Sulle imbarcazioni anche donne in avanzato stato di gravidanza e minori.

La guardia costiera italiana questa mattina ha soccorso 12 migranti che erano a bordo di una barca a vela, alla deriva a sud di Gallipoli, in Puglia. Tra le persone salvate – sette di nazionalità siriana e cinque pachistana – c’era anche una ragazza di 23 anni in avanzato stato di gravidanza. L’allarme è stato dato dalla centrale operativa del Comando generale delle Capitanerie di Porto della Guardia Costiera greca, che aveva avuto una segnalazione telefonica dai migranti.

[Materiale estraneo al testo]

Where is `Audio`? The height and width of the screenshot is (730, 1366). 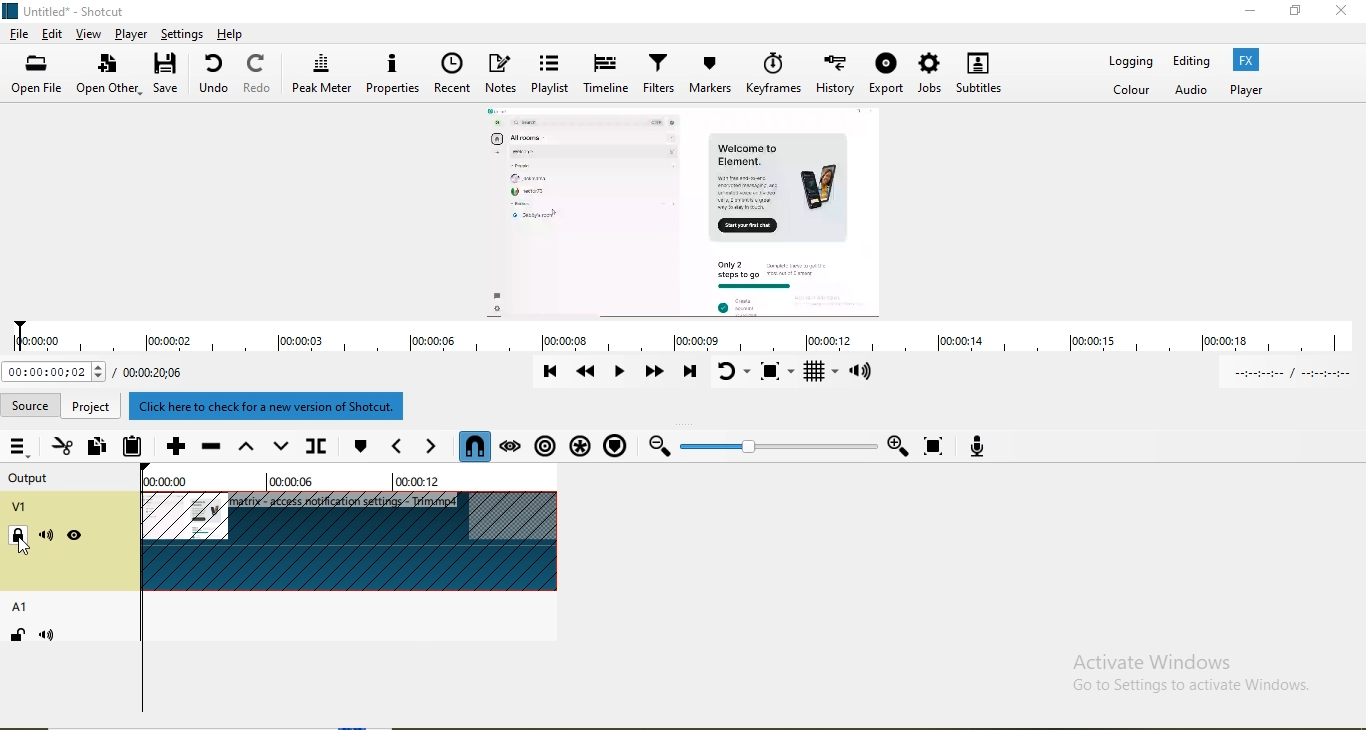 Audio is located at coordinates (1188, 90).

Sono stati immediatamente inviati in zona tre mercantili e una motovedetta della guardia costiera che, alle 7.40, ha infine raggiunto e soccorso l’imbarcazione. Le persone che erano a bordo della barca a vela sono state condotte al porto di Santa Maria di Leuca per il riconoscimento. Nel frattempo, la nave anfibia San Marco era al lavoro al largo di Lampedusa per soccorrere un natante in difficoltà, con a bordo 236 migranti (tra loro, anche 30 donne e due incinte).

Tra i ‘passeggeri’ c’erano pure 39 minori. L’imbarcazione in difficoltà era stata individuata ieri pomeriggio, 80 miglia a sud di Lampedusa. Varie le nazionalità delle persone soccorse: Siria, Senegal, Gambia, Palestina, Guinea, Ghana e Costa D’Avorio: sono tutte in buone condizioni di salute e in giornata saranno trasferite sul Pattugliatore Libra.

L’arrivo di Libra nel porto di Augusta, dove finalmente i migranti toccheranno terra, è previsto per la mattinata di domani. Gli sbarchi in questi giorni sono stati favoriti dalle buone condizioni del tempo e del mare, ma nei prossimi giorni è previsto un peggioramento anche in Sicilia e in tutto il Sud Italia.